**Set problem**
Reproduce word for word everything from the line containing "666x374 pixels. How" down to the line containing "click(x=324, y=47)", including both of those lines.

**Excerpted data**
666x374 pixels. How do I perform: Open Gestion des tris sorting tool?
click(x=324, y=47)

---

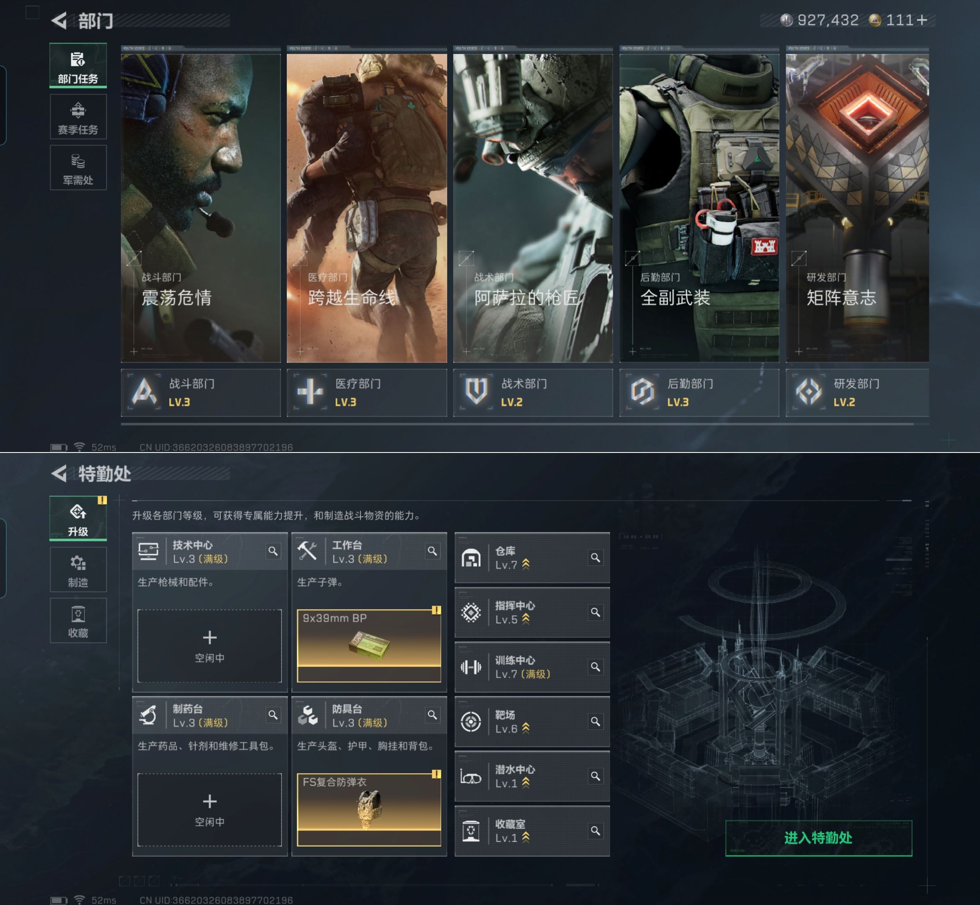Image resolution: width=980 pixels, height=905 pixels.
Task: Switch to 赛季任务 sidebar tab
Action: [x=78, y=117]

**Worked solution**
666x374 pixels. How do I perform: Open Gestion des tris sorting tool?
click(x=324, y=47)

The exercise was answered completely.